So reis­te er denn mit Aga­the nach der Schweiz.

Auf dem Wege be­such­ten sie Wo­szens­kis für ein paar Stun­den. Sie la­gen noch, im­mer in har­tem Kampf mit der Tücke, der Häss­lich­keit und Dumm­heit ih­rer le­ben­den und to­ten Um­ge­bung. Noch im­mer hin­der­ten bos­haf­te, mit selt­sa­men Ge­bre­chen des Lei­bes und Geis­tes Be­haf­te­te Kö­chin­nen Frau von Wo­szen­ski am Ar­bei­ten. Noch im­mer wur­den auf dem Kunst­markt la­chen­de Ne­ger und gut fri­sier­te Jä­ger mehr be­gehrt als nacken­de Anacho­re­ten und ek­sta­ti­sche Non­nen. Noch im­mer war es ein Lei­den, dass Mi­chel nichts es­sen moch­te. Der Blöd­sinn sei­ner frü­he­ren Gym­na­si­al­leh­rer wur­de aber noch über­trof­fen von dem Stumpf­sinn der Aka­de­mie­pro­fes­so­ren, un­ter de­nen er jetzt stu­dier­te. Noch im­mer hat­te Herr von Wo­szen­ski die ba­rocks­ten Plä­ne und Ein­fäl­le, und noch im­mer fehlt es ihm an Stim­mung zu ih­rer Aus­füh­rung.

Sein lan­ger Bart und das wir­re Haar wa­ren er­graut, die Ad­ler­na­se trat noch schär­fer her­vor, die blau­en Au­gen sa­hen aus tie­fen Höh­len schwer­mü­tig in die när­ri­sche Welt. Mehr als je glich er sei­nen von wun­der­li­chen Vi­sio­nen heim­ge­such­ten Anacho­re­ten.

Als Aga­the auf dem mit ei­nem ver­schos­se­nen per­si­schen Tep­pich be­deck­ten Di­van saß, ihre Bli­cke über die bunt­be­mal­ten, stei­fen Kir­chen­hei­li­gen, die dunklen Ra­die­run­gen an den Wän­den und die gel­ben Ein­bän­de fran­zö­si­scher Ro­ma­ne auf den ge­schnitz­ten Stüh­len glit­ten, als sie den schar­fen des Ter­pen­tin und der ägyp­ti­schen Zi­ga­ret­ten in der Woh­nung spür­te, war es ihr zu Mut, als keh­re sie aus ei­ner sehr lan­gen, öden und ge­halt­lo­sen Ver­ban­nungs­zeit in ihre Hei­mat zu­rück.
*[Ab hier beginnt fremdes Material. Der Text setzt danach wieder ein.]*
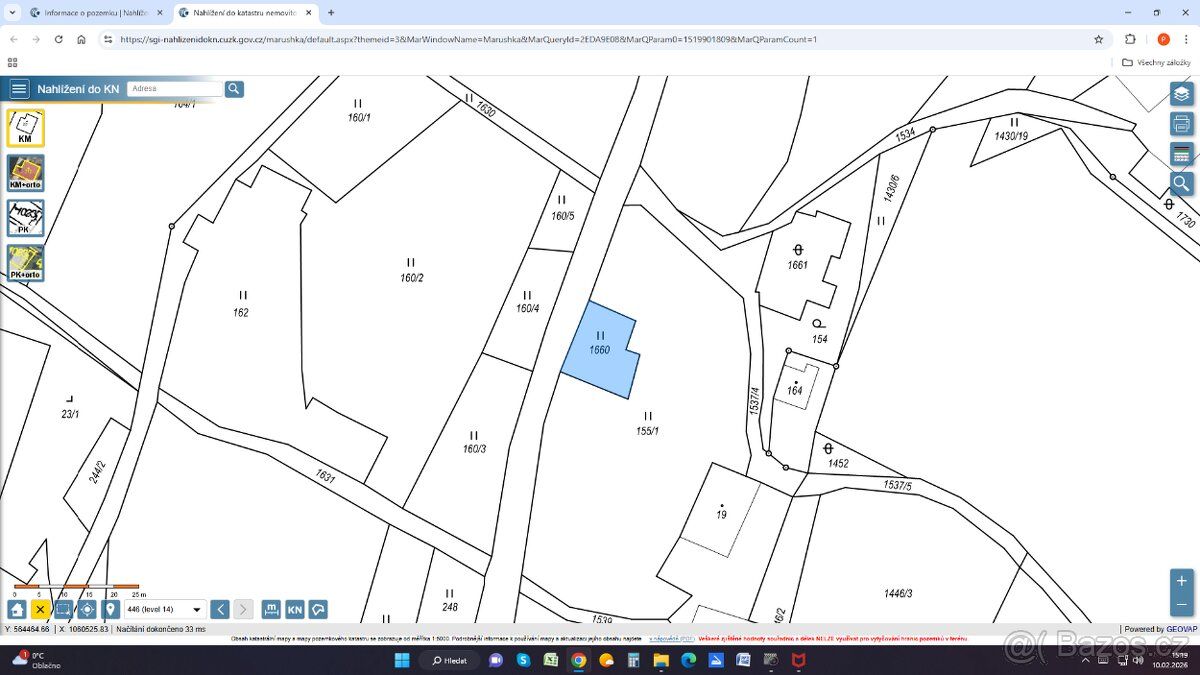Switch to KM+orto map view
The height and width of the screenshot is (675, 1200).
point(26,173)
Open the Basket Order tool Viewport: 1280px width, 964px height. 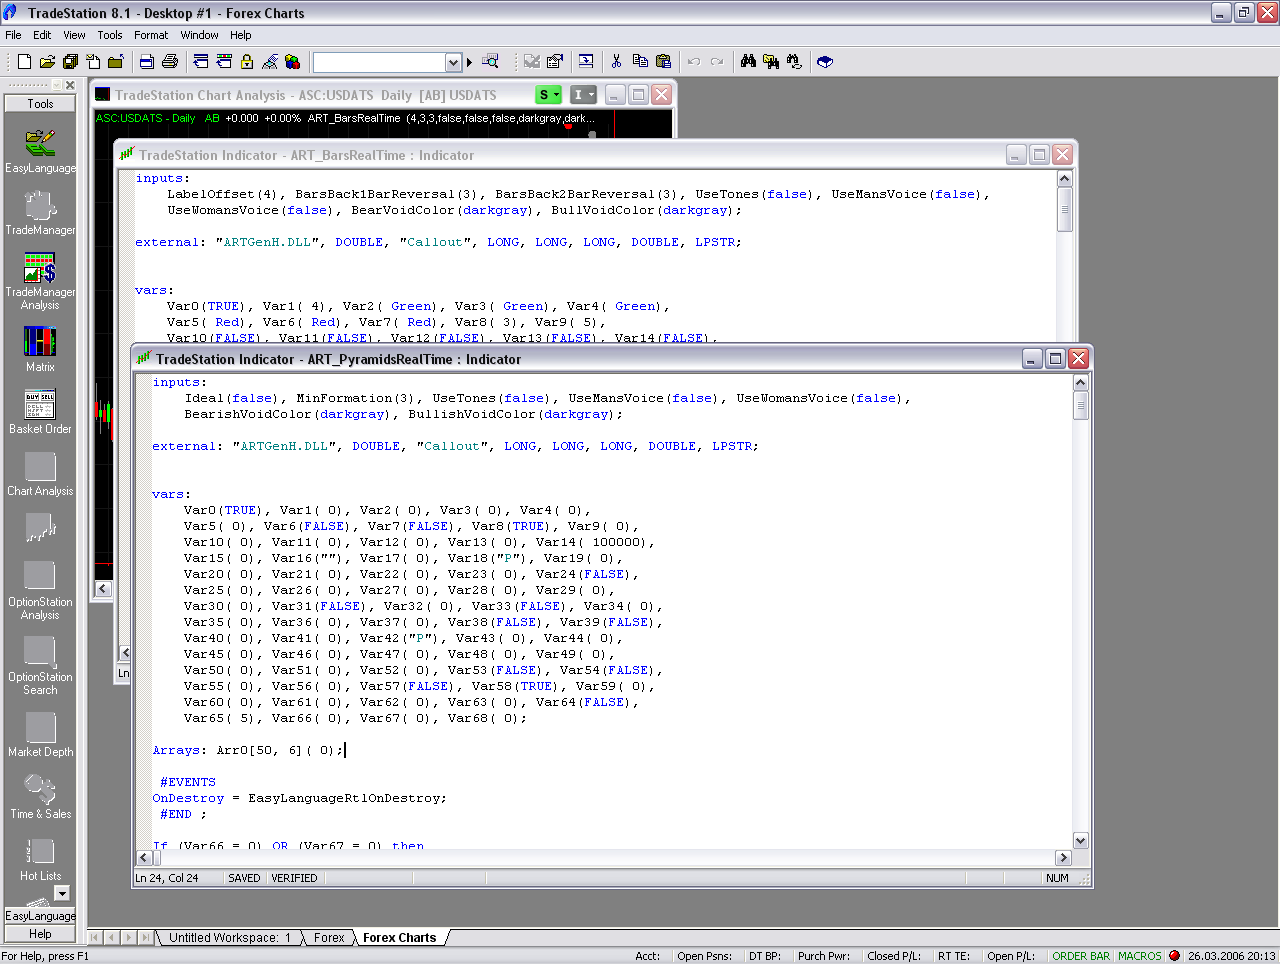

Aber es war Tor­heit, sich dem hin­zu­ge­ben. Sie muss­te noch an dem­sel­ben Abend wie­der Ab­schied neh­men. Und sie konn­te so tie­fe Emp­fin­dun­gen, wie sie sie einst in die­sem Hau­se durch­lebt, jetzt kaum noch in der Erin­ne­rung ver­tra­gen.

Sie hör­te, dass Adri­an Lutz sich ver­hei­ra­tet habe mit ih­rer al­ten Pen­si­ons­ge­fähr­tin Klo­til­de, der Toch­ter des Ber­li­ner Schrift­stel­lers. Die Ehe war nicht glück­lich, – man sprach be­reits von Schei­dung. In Aga­the reg­te sich Ver­ach­tung und Wi­der­wil­len der wohl­er­zo­ge­nen Bür­ger­s­toch­ter ge­gen das Un­si­che­re, Schwei­fen­de sol­cher Künst­ler­exis­ten­zen. Eine ge­schie­de­ne Frau – hät­te es so ge­en­det, wenn sie die Sei­ne ge­wor­den wäre?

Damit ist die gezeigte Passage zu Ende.